Return the lines of the listing starting at the line containing "Given: Select the Clone Stamp tool" and ending after the line containing "This screenshot has width=450, height=418.", reproducing them character for character.

Data rows:
---------------

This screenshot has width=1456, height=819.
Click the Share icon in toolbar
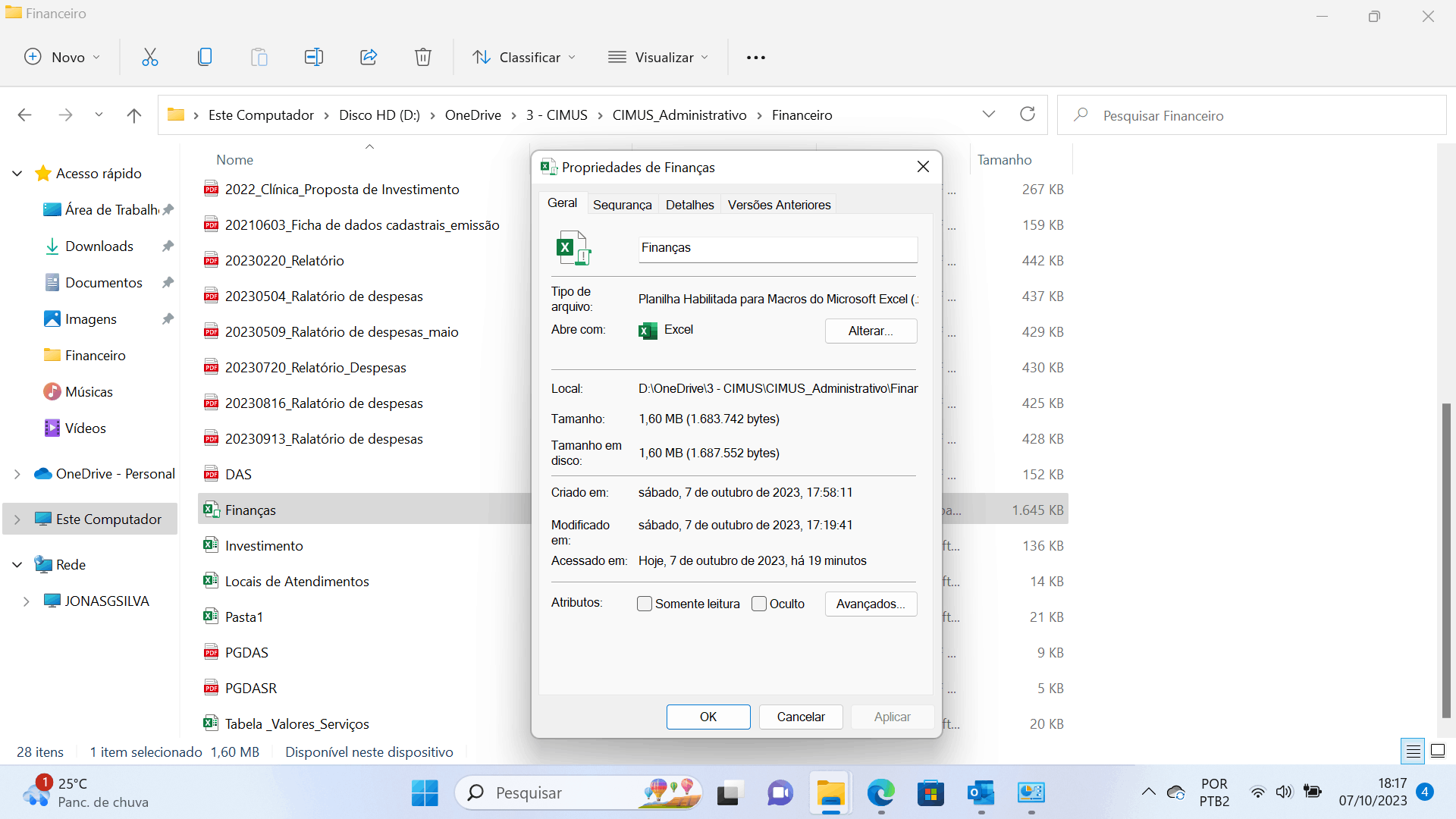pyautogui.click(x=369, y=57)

---------------

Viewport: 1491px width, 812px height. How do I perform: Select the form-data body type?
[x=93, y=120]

---------------

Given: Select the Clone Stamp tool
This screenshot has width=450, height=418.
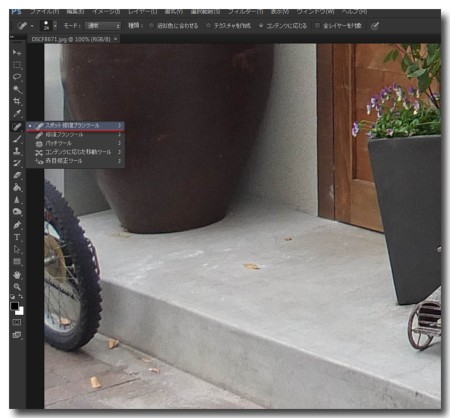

---------------

Response to the exercise:
Given: Select the Clone Stamp tool
This screenshot has width=450, height=418.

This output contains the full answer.